--- Page extract ---
Subject: TCP ACK convoying....
To: Jason Thorpe <thorpej@nas.nasa.gov>
From: Jonathan Stone <jonathan@DSG.Stanford.EDU>
List: tech-net
Date: 04/07/1998 01:01:19
I think maybe ti's time to split the two threads here.

This message is purely about the TCP ACK convoying, lets leave the
in_maxmtu to its own thing.

Someone asked me in private email why I wasn't saying how to reproduce
this, so maybe I need to be clearer.

The four-line shell command sequence I posted before, which shows the
lo0-MTU bug, *also* reproduces the TCP packet-convoying performance
``bug'' over the local-loopback interface.

At least, it does for me, on three different ioasic-based DECstations,
running -current as of about a week ago.  That's using the supplied
arguments to ttcp, built from our package system, to send a large
transfer over the local-loopback interface. And also on my own lab
machines, but those are a weird special case.

I've taken another trace on a machine set up on an isloated network,
doing nothing else except the sending and receiving ttcp and the
tcpdump. I've put the trace on ftp.netbsd.org, in
pub/NetBSD/arch/pmax/TTCP-TRACE.  Since it's large and not really
relevant to pmaxes, it'll only stay for a couple of days.

The trace posted shows the exponential opening of TCP's window very
nicely.  But the exponential window-open is so clear only because all
hte data packets go out in a burst, followed by all the ACK packets.

After a brief skinm at how tcp_input is enqueing ACKs in the
header-prediction code, this looks rather odd.  (all these packets
should be header-prediction hits, handled in tcp_input, which
definitely seems to be emitting ACKs as the packets come in.
--- Source excerpt ---
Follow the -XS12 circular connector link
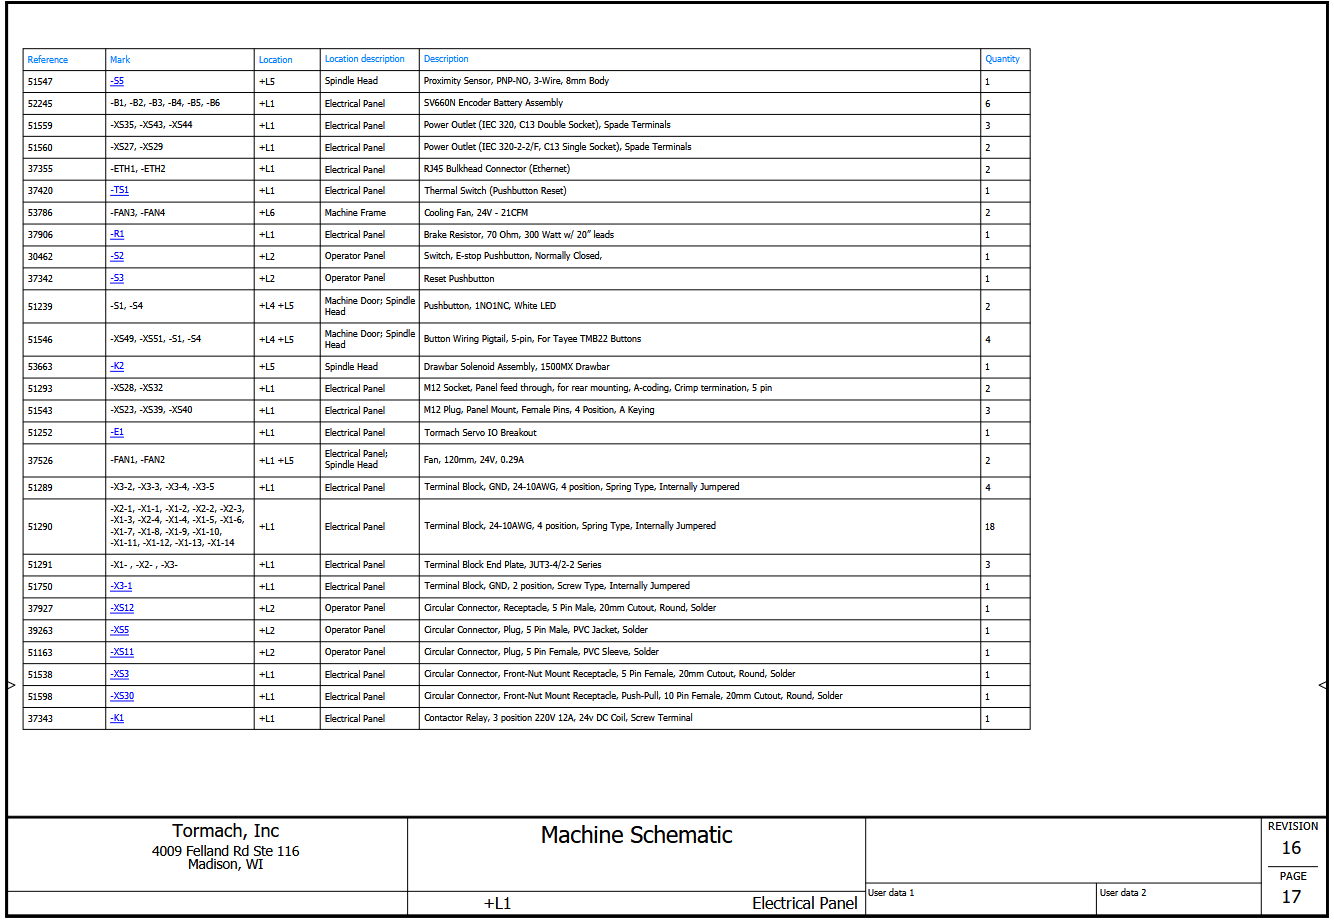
---
**Exercise details**
In the tech-net message on TCP ACK convoying, where did the writer put the new trace?

**Written reply**
On ftp.netbsd.org, in pub/NetBSD/arch/pmax/TTCP-TRACE.